Right guard Randy Thomas, the jokester from Georgia via Mississippi State, arrived first as one of the high-priced 2003 "JetSkins" flown to Virginia on Dan Snyder's private plane. Center Casey Rabach, the king of candor from Wisconsin, came two years later, driving to Redskin Park to sign as a free agent. The Redskins acquired left guard Pete Kendall, an analytical New Englander, as training camp wore down last summer.
After an impressive debut as the Redskins amassed 400 yards in the 2007 Week 1 win over Miami, the trio in the interior of Washington's offensive line disbanded the next week when Thomas suffered a season-ending torn triceps.
So Thomas, Rabach and Kendall entered 2008 as an unproven unit. Thomas, at age 32, was coming off his second major injury in three years. The 35-year-old Kendall had chronically ailing knees that sidelined him for most Wednesday practices in 2007. Only Rabach, then nearing his 31st birthday, didn't face major questions.
In the face of that uncertainty, the interior partnership has thrived this season. The Redskins rank fourth in rushing, 11th in offense and at 6-3 are off to their best start since 2000.
"When you've played as many years in the NFL as they have and they see how each other practices, you gain a mutual respect," Redskins offensive line coach Joe Bugel said. "I don't care if they like each other. They don't have to go out to dinner together. I think they have a genuine respect for each other, and that's why they play so well together."
While Thomas and left tackle Chris Samuels, a career Redskins player and fellow Southern gourmand, tend to hang together, as do Rabach and right tackle Jon Jansen, a career Redskins player and fellow Midwestern hunter, the interior trio also get along on and off the field.
"It's awesome playing between those two," Rabach said. "There isn't much Pete hasn't seen or done in football.

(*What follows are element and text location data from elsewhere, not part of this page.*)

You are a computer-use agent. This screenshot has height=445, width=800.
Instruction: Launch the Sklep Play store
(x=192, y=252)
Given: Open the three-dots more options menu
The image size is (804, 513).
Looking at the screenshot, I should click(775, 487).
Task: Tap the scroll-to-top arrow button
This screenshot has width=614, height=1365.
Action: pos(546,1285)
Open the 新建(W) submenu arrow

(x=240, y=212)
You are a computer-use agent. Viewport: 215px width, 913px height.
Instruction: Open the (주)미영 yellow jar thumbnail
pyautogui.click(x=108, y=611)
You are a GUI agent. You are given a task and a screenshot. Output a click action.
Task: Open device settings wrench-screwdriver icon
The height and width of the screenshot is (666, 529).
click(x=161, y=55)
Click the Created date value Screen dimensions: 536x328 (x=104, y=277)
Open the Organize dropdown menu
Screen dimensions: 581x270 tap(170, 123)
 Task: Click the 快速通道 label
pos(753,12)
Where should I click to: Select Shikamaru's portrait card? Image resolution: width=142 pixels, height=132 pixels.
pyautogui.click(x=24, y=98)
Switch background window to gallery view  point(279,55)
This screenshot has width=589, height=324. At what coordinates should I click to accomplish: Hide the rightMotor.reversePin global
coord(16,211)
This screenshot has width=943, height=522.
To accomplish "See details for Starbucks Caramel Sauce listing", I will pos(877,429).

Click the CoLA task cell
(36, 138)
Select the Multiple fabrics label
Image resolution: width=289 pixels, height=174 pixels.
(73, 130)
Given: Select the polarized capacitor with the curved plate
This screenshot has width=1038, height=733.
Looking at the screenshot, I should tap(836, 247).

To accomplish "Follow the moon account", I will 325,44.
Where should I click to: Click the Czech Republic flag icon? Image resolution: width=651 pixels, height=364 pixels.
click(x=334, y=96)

Randy's toughness, his physicality is great to be around. They're almost polar opposites. You tell Randy to go do something, and he'll go do it 100 miles an hour. You tell Pete to do something, he's a little more analytical. Our common experience in life and in football helps. You have something to talk about every day, whether it's the kid that woke up at 4 a.m. or how you block the nose tackle."
Unless Washington faces a defense that uses a nose tackle and a three-technique tackle - which requires frequent changes in the interior matchups - it's not critical that Thomas and Kendall know what the other is doing. However, Rabach, Bugel's lieutenant, has to know everyone's assignments while dueling with massive defenders. Rabach's performance this season earned him a spot on both the Sporting News and USA Today midseason All-Pro teams. Kendall made Sports Illustrated's.
"I see the game for the most part the way Casey sees it, trying to determine what side the pressure's coming from ... the intentions of the defense whether it be via a certain player's posture or an alignment, the understanding of our scheme and how it fits in against the defensive scheme," Kendall said.
Thomas loves to cook. Rabach is an outdoorsman. Kendall is a reader and investor. But they enjoy each other's company. Thomas took his four kids (Kendall has three and Rabach two) trick-or-treating to Kendall's house. Rabach relishes Thomas' hot wings.
"Randy's boisterous in the [meeting] room," Rabach said. "He keeps it lighthearted. Pete's our go-to guy on business decisions, the Dow. My role's pretty easy. I just point the guys in the right direction."
And although Bugel has coached for 42 years, he listens to his veterans.
"They've been around a long time, and they take a lot of ownership of the line," Bugel said. "They watch a lot of tape together. They all ask very intelligent questions. They have really good ideas. When they speak, I listen."